Exercise objective
Working line by line, output the entries below exactly as they appear.

──────────

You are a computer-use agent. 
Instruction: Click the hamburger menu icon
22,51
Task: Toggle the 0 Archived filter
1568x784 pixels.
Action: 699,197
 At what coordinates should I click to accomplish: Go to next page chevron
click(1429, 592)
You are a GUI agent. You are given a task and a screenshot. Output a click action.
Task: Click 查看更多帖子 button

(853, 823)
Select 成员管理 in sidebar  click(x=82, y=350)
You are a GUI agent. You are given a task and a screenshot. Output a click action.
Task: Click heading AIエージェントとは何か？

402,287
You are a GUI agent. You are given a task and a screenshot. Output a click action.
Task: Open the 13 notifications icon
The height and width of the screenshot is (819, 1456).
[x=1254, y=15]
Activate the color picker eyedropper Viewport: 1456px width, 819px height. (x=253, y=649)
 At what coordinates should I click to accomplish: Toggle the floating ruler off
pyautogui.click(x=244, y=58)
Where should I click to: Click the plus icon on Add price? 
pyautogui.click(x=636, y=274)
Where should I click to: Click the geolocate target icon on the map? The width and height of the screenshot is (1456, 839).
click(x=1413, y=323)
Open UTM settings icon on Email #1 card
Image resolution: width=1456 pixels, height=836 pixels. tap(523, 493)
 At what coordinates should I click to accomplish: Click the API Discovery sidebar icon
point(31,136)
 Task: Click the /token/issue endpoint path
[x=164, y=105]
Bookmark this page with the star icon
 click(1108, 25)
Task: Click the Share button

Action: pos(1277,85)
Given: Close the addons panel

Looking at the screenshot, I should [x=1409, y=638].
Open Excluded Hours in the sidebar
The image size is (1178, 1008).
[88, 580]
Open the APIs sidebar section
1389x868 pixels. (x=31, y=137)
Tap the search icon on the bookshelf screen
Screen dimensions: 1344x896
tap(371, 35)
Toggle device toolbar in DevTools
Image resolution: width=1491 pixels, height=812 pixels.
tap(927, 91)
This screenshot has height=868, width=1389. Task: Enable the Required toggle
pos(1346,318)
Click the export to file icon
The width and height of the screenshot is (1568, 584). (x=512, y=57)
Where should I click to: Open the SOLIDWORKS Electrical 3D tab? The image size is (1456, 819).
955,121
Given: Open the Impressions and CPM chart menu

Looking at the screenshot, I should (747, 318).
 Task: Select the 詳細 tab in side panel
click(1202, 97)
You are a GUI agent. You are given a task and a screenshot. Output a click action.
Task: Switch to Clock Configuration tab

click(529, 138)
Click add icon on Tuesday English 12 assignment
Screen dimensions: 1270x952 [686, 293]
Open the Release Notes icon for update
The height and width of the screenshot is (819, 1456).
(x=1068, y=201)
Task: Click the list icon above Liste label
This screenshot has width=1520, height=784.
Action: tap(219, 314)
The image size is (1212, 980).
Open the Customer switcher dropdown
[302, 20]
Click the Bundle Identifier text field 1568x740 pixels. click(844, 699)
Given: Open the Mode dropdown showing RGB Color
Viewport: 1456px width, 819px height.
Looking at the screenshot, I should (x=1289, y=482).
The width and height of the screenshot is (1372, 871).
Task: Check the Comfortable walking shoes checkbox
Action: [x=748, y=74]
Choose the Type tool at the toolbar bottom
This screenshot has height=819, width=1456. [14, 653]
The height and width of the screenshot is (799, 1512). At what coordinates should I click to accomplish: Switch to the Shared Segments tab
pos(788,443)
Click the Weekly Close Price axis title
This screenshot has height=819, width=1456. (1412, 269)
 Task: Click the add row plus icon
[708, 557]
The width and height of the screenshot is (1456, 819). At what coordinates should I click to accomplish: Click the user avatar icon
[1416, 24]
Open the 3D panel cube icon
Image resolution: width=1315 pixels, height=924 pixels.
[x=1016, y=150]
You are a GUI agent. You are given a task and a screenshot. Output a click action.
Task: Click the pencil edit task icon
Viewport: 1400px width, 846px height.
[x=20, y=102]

──────────

Solution
You are a computer-use agent. 
Instruction: Click the hamburger menu icon
22,51
Task: Toggle the 0 Archived filter
1568x784 pixels.
Action: 699,197
 At what coordinates should I click to accomplish: Go to next page chevron
click(1429, 592)
You are a GUI agent. You are given a task and a screenshot. Output a click action.
Task: Click 查看更多帖子 button

(853, 823)
Select 成员管理 in sidebar  click(x=82, y=350)
You are a GUI agent. You are given a task and a screenshot. Output a click action.
Task: Click heading AIエージェントとは何か？

402,287
You are a GUI agent. You are given a task and a screenshot. Output a click action.
Task: Open the 13 notifications icon
The height and width of the screenshot is (819, 1456).
[x=1254, y=15]
Activate the color picker eyedropper Viewport: 1456px width, 819px height. (x=253, y=649)
 At what coordinates should I click to accomplish: Toggle the floating ruler off
pyautogui.click(x=244, y=58)
Where should I click to: Click the plus icon on Add price? 
pyautogui.click(x=636, y=274)
Where should I click to: Click the geolocate target icon on the map? The width and height of the screenshot is (1456, 839).
click(x=1413, y=323)
Open UTM settings icon on Email #1 card
Image resolution: width=1456 pixels, height=836 pixels. tap(523, 493)
 At what coordinates should I click to accomplish: Click the API Discovery sidebar icon
point(31,136)
 Task: Click the /token/issue endpoint path
[x=164, y=105]
Bookmark this page with the star icon
 click(1108, 25)
Task: Click the Share button

Action: pos(1277,85)
Given: Close the addons panel

Looking at the screenshot, I should [x=1409, y=638].
Open Excluded Hours in the sidebar
The image size is (1178, 1008).
[88, 580]
Open the APIs sidebar section
1389x868 pixels. (x=31, y=137)
Tap the search icon on the bookshelf screen
Screen dimensions: 1344x896
tap(371, 35)
Toggle device toolbar in DevTools
Image resolution: width=1491 pixels, height=812 pixels.
tap(927, 91)
This screenshot has height=868, width=1389. Task: Enable the Required toggle
pos(1346,318)
Click the export to file icon
The width and height of the screenshot is (1568, 584). (x=512, y=57)
Where should I click to: Open the SOLIDWORKS Electrical 3D tab? The image size is (1456, 819).
955,121
Given: Open the Impressions and CPM chart menu

Looking at the screenshot, I should (747, 318).
 Task: Select the 詳細 tab in side panel
click(1202, 97)
You are a GUI agent. You are given a task and a screenshot. Output a click action.
Task: Switch to Clock Configuration tab

click(529, 138)
Click add icon on Tuesday English 12 assignment
Screen dimensions: 1270x952 [686, 293]
Open the Release Notes icon for update
The height and width of the screenshot is (819, 1456).
(x=1068, y=201)
Task: Click the list icon above Liste label
This screenshot has width=1520, height=784.
Action: tap(219, 314)
The image size is (1212, 980).
Open the Customer switcher dropdown
[302, 20]
Click the Bundle Identifier text field 1568x740 pixels. click(844, 699)
Given: Open the Mode dropdown showing RGB Color
Viewport: 1456px width, 819px height.
Looking at the screenshot, I should (x=1289, y=482).
The width and height of the screenshot is (1372, 871).
Task: Check the Comfortable walking shoes checkbox
Action: [x=748, y=74]
Choose the Type tool at the toolbar bottom
This screenshot has height=819, width=1456. [14, 653]
The height and width of the screenshot is (799, 1512). At what coordinates should I click to accomplish: Switch to the Shared Segments tab
pos(788,443)
Click the Weekly Close Price axis title
This screenshot has height=819, width=1456. (1412, 269)
 Task: Click the add row plus icon
[708, 557]
The width and height of the screenshot is (1456, 819). At what coordinates should I click to accomplish: Click the user avatar icon
[1416, 24]
Open the 3D panel cube icon
Image resolution: width=1315 pixels, height=924 pixels.
[x=1016, y=150]
You are a GUI agent. You are given a task and a screenshot. Output a click action.
Task: Click the pencil edit task icon
Viewport: 1400px width, 846px height.
[x=20, y=102]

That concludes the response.